WORK TO BE COMPLETED
Arrange the lines of the listing as a numbered list, beginning with its first line and ending with the line containing "Looking at the screenshot, I should [92, 26].". Omit any blank lines.

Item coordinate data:
----------------

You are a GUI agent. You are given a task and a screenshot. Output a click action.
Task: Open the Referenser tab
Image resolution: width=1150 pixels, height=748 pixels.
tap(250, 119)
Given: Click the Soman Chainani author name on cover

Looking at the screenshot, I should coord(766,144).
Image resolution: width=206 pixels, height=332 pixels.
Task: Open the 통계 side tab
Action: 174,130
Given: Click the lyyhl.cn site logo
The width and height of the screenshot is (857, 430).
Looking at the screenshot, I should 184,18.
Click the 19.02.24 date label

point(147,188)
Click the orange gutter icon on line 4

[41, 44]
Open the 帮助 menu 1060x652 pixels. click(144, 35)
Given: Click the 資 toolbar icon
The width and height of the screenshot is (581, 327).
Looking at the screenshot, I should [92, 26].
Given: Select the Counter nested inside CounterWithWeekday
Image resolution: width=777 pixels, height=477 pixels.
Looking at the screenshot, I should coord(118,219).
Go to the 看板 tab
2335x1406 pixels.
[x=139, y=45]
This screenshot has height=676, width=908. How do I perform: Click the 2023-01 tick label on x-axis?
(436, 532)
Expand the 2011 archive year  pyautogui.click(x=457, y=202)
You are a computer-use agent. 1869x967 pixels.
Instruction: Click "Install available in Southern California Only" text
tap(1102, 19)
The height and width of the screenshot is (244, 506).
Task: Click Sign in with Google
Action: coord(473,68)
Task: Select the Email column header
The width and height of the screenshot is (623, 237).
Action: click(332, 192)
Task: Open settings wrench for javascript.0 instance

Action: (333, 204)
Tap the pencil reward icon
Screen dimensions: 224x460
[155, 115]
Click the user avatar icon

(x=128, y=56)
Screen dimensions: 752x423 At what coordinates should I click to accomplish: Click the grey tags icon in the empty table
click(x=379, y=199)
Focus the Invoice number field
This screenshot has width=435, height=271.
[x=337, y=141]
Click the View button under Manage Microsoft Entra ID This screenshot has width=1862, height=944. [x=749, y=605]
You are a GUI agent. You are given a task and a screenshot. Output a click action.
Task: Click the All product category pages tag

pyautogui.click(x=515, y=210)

----------------

TASK RESPONSE
1. You are a GUI agent. You are given a task and a screenshot. Output a click action.
2. Task: Open the Referenser tab
3. Image resolution: width=1150 pixels, height=748 pixels.
4. tap(250, 119)
5. Given: Click the Soman Chainani author name on cover
6. Looking at the screenshot, I should coord(766,144).
7. Image resolution: width=206 pixels, height=332 pixels.
8. Task: Open the 통계 side tab
9. Action: 174,130
10. Given: Click the lyyhl.cn site logo
11. The width and height of the screenshot is (857, 430).
12. Looking at the screenshot, I should 184,18.
13. Click the 19.02.24 date label
14. point(147,188)
15. Click the orange gutter icon on line 4
16. [41, 44]
17. Open the 帮助 menu 1060x652 pixels. click(144, 35)
18. Given: Click the 資 toolbar icon
19. The width and height of the screenshot is (581, 327).
20. Looking at the screenshot, I should [92, 26].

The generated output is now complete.